On Tuesday Secretary Augustus met with Devenscrest Tenants Association members to “talk about efforts to save their housing from real estate speculators,” according to the Massachusetts Law Reform Institute ( MLRI), an organization supporting the Devenscrest group.
“The tenants who want to remain in their homes are deeply grateful” to state officials “for extending a helping hand,” said MLRI attorney Ann Jochnick. She said Devenscrest is a “perfect example of why affordable homes in Massachusetts are disappearing, and why we need Gov. Healey’s Housing Bond Bill to protect homes like this and the families who live there.”
Augustus’ visit drew an impressive crowd, including multiple media outlets that camped out outside the private meeting between Augustus and the Devenscrest Association members. That meeting included Legislators such as state Sen. Jamie Eldridge and state Rep. Dan Sena, as well as municipal officials such as Ayer Town Manager Robert Pontbriand.
But other than further publicizing the housing crisis that’s being exacerbated in part by predatory developers like Brady Sullivan, there’s not much of a “helping hand” the state can offer other than advocate for a just solution that serves both tenants and landlord.
That includes the one offer to buy the property that so far has been rebuffed.

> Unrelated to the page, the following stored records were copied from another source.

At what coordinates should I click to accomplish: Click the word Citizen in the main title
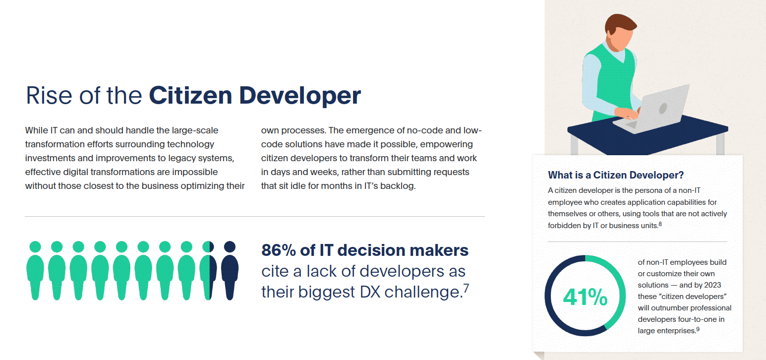tap(190, 95)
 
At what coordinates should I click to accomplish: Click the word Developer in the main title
tap(300, 96)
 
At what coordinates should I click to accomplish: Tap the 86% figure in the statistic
tap(279, 250)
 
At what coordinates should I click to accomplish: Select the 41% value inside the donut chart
tap(585, 297)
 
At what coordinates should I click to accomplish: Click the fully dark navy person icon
tap(230, 270)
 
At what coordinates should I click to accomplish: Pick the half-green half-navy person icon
tap(208, 270)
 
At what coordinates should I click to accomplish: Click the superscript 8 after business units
tap(660, 224)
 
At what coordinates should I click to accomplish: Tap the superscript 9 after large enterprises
tap(698, 329)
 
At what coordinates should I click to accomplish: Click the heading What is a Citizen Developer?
tap(616, 175)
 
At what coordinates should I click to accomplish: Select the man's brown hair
tap(619, 23)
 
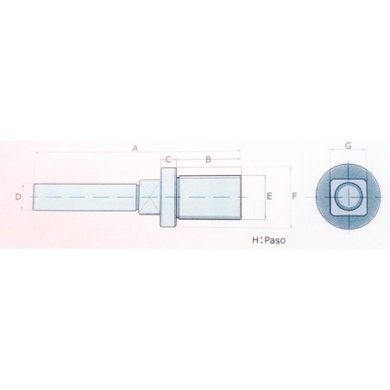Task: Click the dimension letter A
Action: point(135,148)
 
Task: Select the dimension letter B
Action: point(207,160)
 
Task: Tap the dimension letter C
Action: point(169,160)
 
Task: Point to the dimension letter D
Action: point(18,198)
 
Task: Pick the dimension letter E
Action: point(270,197)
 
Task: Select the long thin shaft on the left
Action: point(86,198)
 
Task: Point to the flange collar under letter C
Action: point(168,198)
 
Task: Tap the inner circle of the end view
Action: point(347,198)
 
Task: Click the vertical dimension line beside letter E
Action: point(260,198)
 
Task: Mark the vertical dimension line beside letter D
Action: point(26,198)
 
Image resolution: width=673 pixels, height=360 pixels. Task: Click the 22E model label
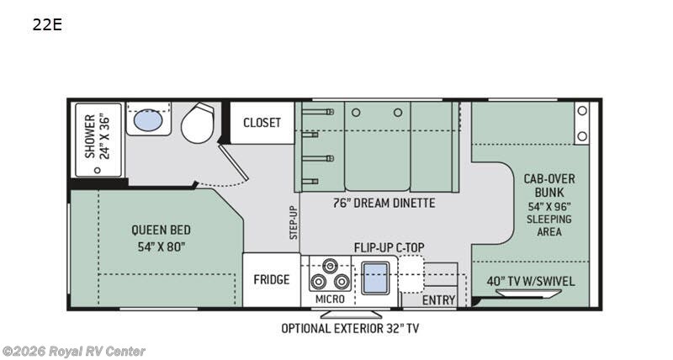tap(47, 24)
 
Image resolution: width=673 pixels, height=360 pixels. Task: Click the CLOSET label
tap(262, 123)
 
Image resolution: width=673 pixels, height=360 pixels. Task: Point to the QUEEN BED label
tap(161, 237)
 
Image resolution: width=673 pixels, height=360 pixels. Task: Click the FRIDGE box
tap(272, 280)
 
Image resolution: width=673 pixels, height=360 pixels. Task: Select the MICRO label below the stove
tap(330, 299)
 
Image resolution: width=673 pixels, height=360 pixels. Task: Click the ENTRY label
tap(438, 300)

Richard Henken, of New England real estate company Schochet, had proposed a plan aimed at finding a firm that would buy and manage Devenscrest and keep the rents affordable. Henken offered to buy the complex from Brady Sullivan Properties. “I spoke with Brady [Sullivan Properties] … but he wasn’t interested,” Henken said.
Jochnick said MLRI aims to keep trying to come up with a price that Brady Sullivan finds acceptable. In her view, it could be a win/ win for both parties, including the developer, who could “make a profit and do the right thing at the same time.” she said.
Asked if there’s a legal way for tenants who haven’t moved out can stay without being subject to rent hikes they can’t afford, Allie Girouard, media consultant with MLRI, said the governor’s housing bill may help, although it’s not specific to Devenscrest.
For now, it’s a housing court issue, she said.
That venue might have recently given the embattled tenants some reason for optimism.
Eviction notices recently initiated by Brady Sullivan in Lowell housing court on a few of Devenscrest’s remaining tenants have been withdrawn, though the reason remains unclear.
Given the state’s desperate need to access housing, it ironically could find itself in competition with residential developers like Brady Sullivan.
According to a recent Metropolitan Area Planning Council report recently cited by Sen. Eldridge, one in five homes sold in Eastern Massachusetts from 2004 to 2018 went to individuals or groups like Brady Sullivan — private investors scooping up lower cost housing so they can either jack up rents, or flip the property to someone else who will.
That trend has undoubtedly continued, even in the face of an affordable housing crunch that had already reached crisis levels before this mass refugee migration.
We’d like to believe there’s some light at the end of the Devenscrest tenants’ struggle, but if there is, it will come from private sources like the Massachusetts Law Reform Institute or that benevolent middleman who’s attempting to broker the sale of Devenscrest.
As for the beleaguered commonwealth, its priorities lay elsewhere.